Return the lines below word for word, adding nothing and leaving nothing out.

• _Raw data_:
________________________

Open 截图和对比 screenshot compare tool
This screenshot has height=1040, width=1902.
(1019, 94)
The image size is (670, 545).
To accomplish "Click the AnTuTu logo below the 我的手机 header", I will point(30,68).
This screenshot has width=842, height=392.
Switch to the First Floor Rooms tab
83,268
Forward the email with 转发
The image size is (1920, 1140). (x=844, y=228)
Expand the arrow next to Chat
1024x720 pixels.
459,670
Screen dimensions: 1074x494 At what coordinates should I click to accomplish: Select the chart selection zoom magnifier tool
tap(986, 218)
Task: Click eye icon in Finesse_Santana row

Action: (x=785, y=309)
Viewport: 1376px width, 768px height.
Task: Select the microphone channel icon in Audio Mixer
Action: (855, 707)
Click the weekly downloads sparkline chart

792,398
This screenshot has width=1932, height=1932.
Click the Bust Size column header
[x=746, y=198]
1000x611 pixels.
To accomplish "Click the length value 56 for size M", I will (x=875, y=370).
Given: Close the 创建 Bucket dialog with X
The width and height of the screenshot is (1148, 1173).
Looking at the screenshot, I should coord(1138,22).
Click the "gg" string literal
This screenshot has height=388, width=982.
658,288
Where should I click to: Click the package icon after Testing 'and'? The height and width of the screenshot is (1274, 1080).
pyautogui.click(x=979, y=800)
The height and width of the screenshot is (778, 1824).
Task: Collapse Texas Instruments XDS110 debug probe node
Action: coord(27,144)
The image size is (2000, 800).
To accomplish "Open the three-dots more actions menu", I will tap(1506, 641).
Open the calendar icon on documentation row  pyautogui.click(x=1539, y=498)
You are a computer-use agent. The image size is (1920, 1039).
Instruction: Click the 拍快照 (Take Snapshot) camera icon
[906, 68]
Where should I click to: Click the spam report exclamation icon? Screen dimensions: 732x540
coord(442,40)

________________________

• _Result of the task_:
Open 截图和对比 screenshot compare tool
This screenshot has height=1040, width=1902.
(1019, 94)
The image size is (670, 545).
To accomplish "Click the AnTuTu logo below the 我的手机 header", I will point(30,68).
This screenshot has width=842, height=392.
Switch to the First Floor Rooms tab
83,268
Forward the email with 转发
The image size is (1920, 1140). (x=844, y=228)
Expand the arrow next to Chat
1024x720 pixels.
459,670
Screen dimensions: 1074x494 At what coordinates should I click to accomplish: Select the chart selection zoom magnifier tool
tap(986, 218)
Task: Click eye icon in Finesse_Santana row

Action: (x=785, y=309)
Viewport: 1376px width, 768px height.
Task: Select the microphone channel icon in Audio Mixer
Action: (855, 707)
Click the weekly downloads sparkline chart

792,398
This screenshot has width=1932, height=1932.
Click the Bust Size column header
[x=746, y=198]
1000x611 pixels.
To accomplish "Click the length value 56 for size M", I will (x=875, y=370).
Given: Close the 创建 Bucket dialog with X
The width and height of the screenshot is (1148, 1173).
Looking at the screenshot, I should coord(1138,22).
Click the "gg" string literal
This screenshot has height=388, width=982.
658,288
Where should I click to: Click the package icon after Testing 'and'? The height and width of the screenshot is (1274, 1080).
pyautogui.click(x=979, y=800)
The height and width of the screenshot is (778, 1824).
Task: Collapse Texas Instruments XDS110 debug probe node
Action: coord(27,144)
The image size is (2000, 800).
To accomplish "Open the three-dots more actions menu", I will tap(1506, 641).
Open the calendar icon on documentation row  pyautogui.click(x=1539, y=498)
You are a computer-use agent. The image size is (1920, 1039).
Instruction: Click the 拍快照 (Take Snapshot) camera icon
[906, 68]
Where should I click to: Click the spam report exclamation icon? Screen dimensions: 732x540
coord(442,40)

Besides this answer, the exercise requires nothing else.